The realized price analysis offers another dimension. Bitcoin's aggregate realized price (the average cost basis of all coins based on their last on-chain movement) stands at approximately $58,200. With spot BTC trading near $96,000, the aggregate unrealized profit ratio sits at 1.65x — elevated, but historically not associated with cycle peaks. The distribution matters: short-term holders (STH, <155 days) have an average cost basis of $88,400, while long-term holders average $34,600. This means LTH profit-taking pressure is modest relative to the size of their holdings.


Section 4 — Risk Factors

The bull case for the strategic reserve thesis is compelling, but several risk factors could invalidate or delay the expected structural price appreciation.

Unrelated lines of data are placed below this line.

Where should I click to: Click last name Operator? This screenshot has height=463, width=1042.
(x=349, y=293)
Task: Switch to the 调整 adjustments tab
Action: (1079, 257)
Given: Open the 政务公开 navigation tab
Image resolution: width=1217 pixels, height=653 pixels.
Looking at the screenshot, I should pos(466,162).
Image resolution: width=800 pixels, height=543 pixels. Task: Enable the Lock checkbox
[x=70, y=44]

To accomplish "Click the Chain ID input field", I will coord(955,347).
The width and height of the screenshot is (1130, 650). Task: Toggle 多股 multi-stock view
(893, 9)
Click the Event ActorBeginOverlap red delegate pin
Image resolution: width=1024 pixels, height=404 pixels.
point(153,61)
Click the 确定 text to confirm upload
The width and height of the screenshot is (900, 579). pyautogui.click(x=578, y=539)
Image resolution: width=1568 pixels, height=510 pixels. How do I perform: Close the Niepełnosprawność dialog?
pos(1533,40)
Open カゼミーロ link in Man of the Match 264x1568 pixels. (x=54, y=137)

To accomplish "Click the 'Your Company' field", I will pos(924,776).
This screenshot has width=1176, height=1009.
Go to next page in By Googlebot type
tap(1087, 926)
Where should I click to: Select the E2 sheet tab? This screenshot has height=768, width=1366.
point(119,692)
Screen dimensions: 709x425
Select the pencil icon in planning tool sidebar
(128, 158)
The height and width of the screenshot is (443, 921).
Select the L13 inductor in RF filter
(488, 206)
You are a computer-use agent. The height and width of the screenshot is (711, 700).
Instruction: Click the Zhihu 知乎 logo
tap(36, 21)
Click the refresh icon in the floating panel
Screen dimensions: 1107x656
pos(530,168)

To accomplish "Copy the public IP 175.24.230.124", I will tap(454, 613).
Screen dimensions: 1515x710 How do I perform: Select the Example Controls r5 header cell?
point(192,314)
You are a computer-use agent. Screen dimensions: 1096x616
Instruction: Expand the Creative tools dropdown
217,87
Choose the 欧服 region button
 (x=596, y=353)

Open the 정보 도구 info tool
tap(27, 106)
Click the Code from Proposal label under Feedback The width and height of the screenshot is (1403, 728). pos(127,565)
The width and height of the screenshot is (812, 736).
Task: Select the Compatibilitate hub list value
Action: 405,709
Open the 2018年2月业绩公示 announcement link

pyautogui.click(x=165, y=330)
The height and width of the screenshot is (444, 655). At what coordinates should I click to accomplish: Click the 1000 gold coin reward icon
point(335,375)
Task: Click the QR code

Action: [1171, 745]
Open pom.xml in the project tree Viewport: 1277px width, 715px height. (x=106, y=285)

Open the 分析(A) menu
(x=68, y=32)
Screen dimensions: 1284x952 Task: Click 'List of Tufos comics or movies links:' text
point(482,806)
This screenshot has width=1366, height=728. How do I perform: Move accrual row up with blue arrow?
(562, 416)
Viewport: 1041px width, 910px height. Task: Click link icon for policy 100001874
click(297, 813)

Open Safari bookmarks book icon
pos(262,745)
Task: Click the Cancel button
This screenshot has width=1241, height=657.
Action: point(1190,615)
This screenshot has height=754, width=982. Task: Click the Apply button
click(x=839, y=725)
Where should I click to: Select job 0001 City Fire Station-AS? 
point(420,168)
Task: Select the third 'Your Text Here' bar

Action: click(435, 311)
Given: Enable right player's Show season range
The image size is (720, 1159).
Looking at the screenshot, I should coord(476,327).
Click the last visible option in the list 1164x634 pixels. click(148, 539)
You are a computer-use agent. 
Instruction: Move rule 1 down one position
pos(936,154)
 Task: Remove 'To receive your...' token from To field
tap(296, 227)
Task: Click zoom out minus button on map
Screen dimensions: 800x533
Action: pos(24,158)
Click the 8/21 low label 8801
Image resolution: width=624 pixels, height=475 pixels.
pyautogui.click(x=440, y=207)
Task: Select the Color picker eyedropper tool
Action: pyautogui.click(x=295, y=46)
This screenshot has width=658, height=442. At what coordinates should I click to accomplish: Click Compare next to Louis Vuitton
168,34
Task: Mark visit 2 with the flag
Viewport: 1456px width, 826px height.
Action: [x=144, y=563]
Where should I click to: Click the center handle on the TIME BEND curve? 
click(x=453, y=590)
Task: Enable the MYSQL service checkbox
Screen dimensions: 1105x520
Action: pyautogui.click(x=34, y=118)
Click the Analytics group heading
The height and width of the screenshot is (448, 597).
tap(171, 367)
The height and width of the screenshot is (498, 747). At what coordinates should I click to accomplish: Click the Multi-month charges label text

Legislative reversal risk is the most commonly cited concern. A future U.S. administration could theoretically liquidate the reserve, though the political economy of selling a national asset at a loss (if purchased at prices above the liquidation price) creates a natural deterrent. The reserve is also now embedded in Treasury regulations, making reversal require affirmative legislative action.

Contagion from broader financial stress remains a key risk. In a severe credit event or liquidity crisis — similar to March 2020 or the 2022 FTX collapse — even long-term holders have historically liquidated BTC. The correlation with risk assets during tail events remains elevated despite the gold-like narrative building in normal market conditions.

Stablecoin and regulatory risk in the DeFi ecosystem could trigger forced selling cascades that temporarily overwhelm the structural supply compression. The GENIUS Act's stablecoin reserve requirements, while bullish long-term, create a transitional period of regulatory uncertainty.

Custody concentration risk at Coinbase Custody (which holds an estimated 65% of institutional BTC, including a significant portion of sovereign reserves) represents a systemic vulnerability that deserves ongoing monitoring.


Section 5 — Implications and Recommendations

For macro allocators, the data supports Bitcoin's inclusion in reserve asset frameworks alongside gold. The rising correlation, declining volatility, and sovereign demand provide a coherent analytical basis — not just a narrative.

Portfolio construction implications are meaningful. At a 74.3% LTH supply and shrinking exchange float, the illiquidity premium in Bitcoin is widening. For investors with longer time horizons (3+ years), the risk/reward of allocating at current prices looks different than it does for shorter-term tactical traders.

For on-chain analysts, the metric to watch in Q2-Q3 2026 is the Short-Term Holder cost basis relative to spot price. If spot BTC corrects below $88,000 (current STH average cost), realized loss events could create a temporary selling cascade — a potential accumulation opportunity for the strategic reserve thesis.

Sovereign accumulation shows no sign of slowing. Reports from multiple European central banks indicate internal studies are underway, and the IMF's Q4 2025 working paper on "Digital Reserve Assets" — notably non-dismissive of Bitcoin — suggests institutional legitimization continues to advance.


Research as of March 10, 2026. Not financial advice.